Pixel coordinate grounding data
%%

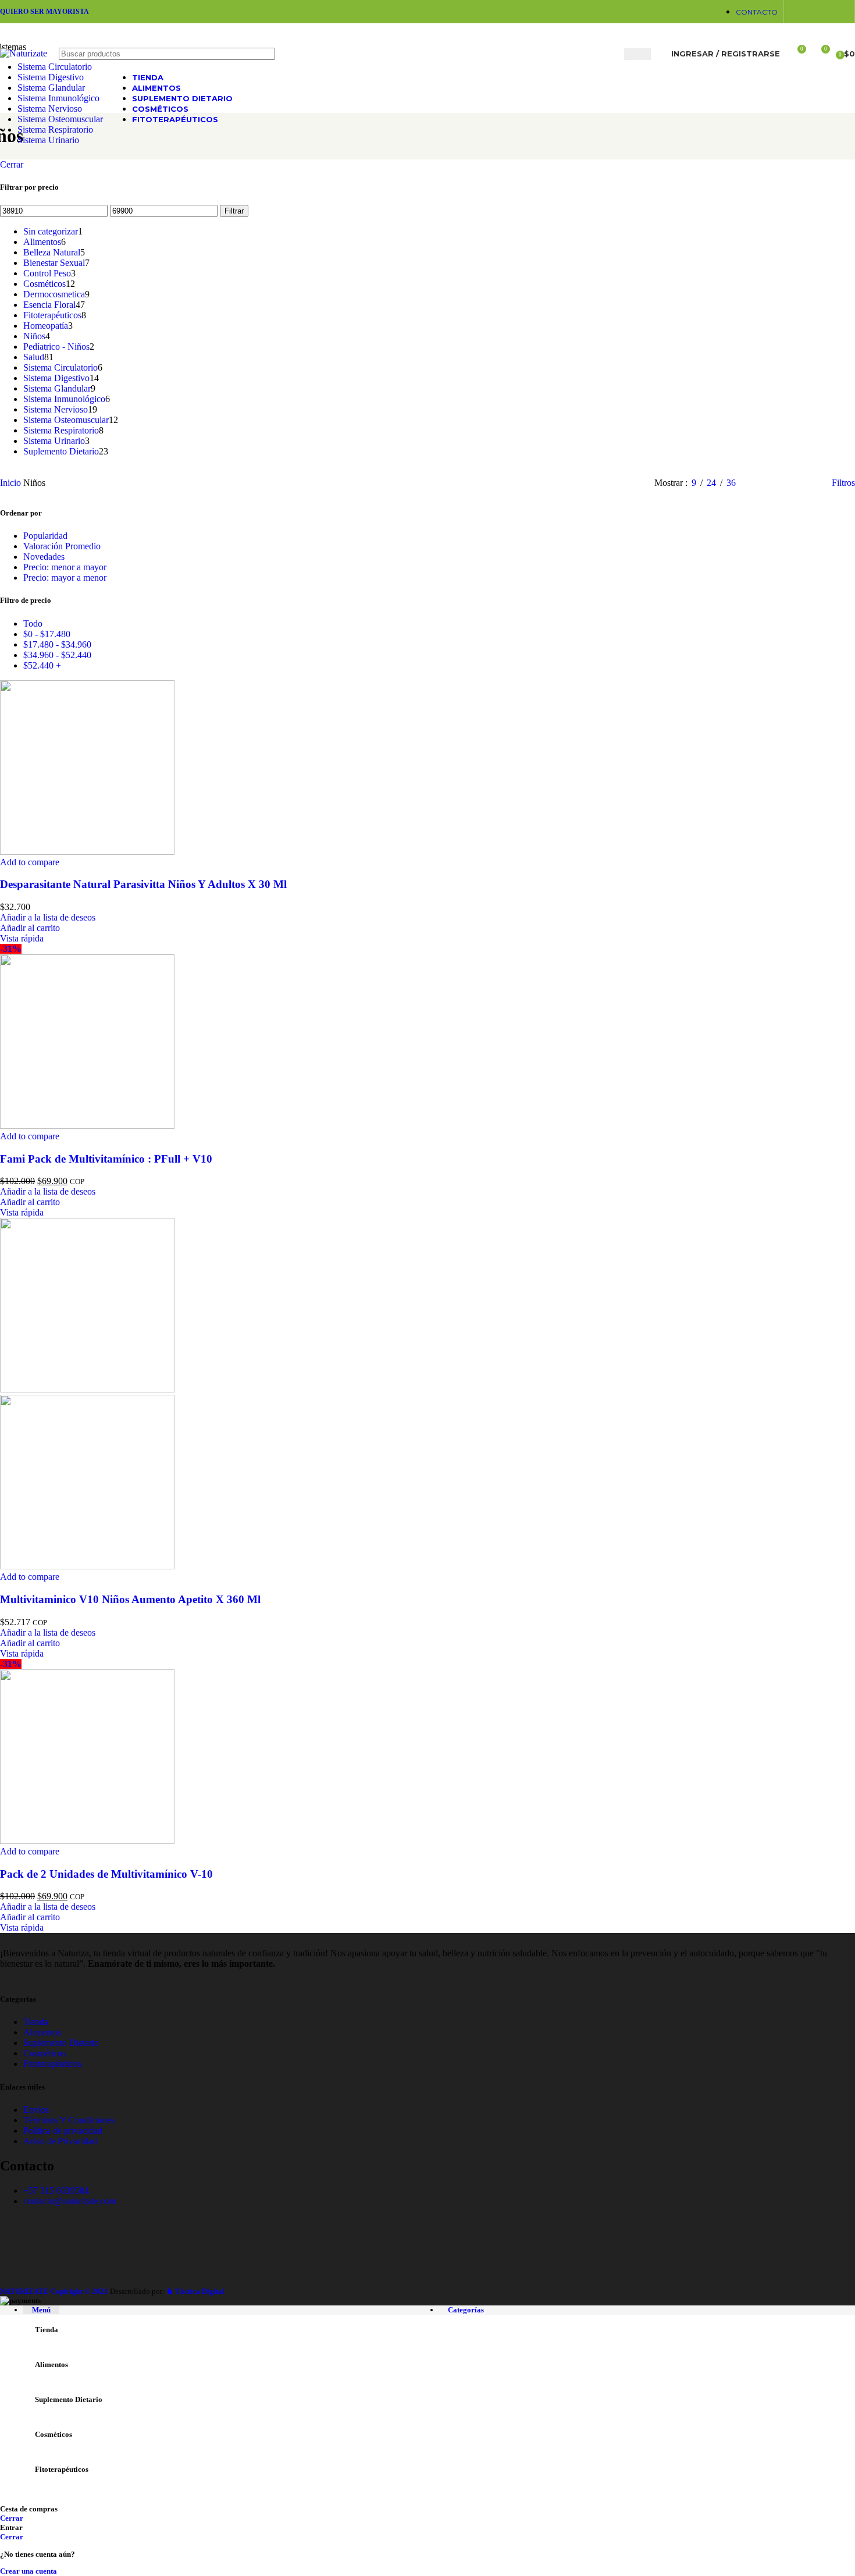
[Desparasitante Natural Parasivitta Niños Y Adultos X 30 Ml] (87, 852)
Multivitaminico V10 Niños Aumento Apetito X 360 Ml (130, 1599)
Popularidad (45, 536)
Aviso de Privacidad (60, 2141)
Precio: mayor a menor (64, 577)
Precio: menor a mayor (64, 567)
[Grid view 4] (807, 482)
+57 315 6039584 (56, 2190)
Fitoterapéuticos (52, 2064)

%%

Please copy every line from the entries that includes the word "menor".

:: WRITTEN ANSWER ::
Precio: mayor a menor (64, 577)
Precio: menor a mayor (64, 567)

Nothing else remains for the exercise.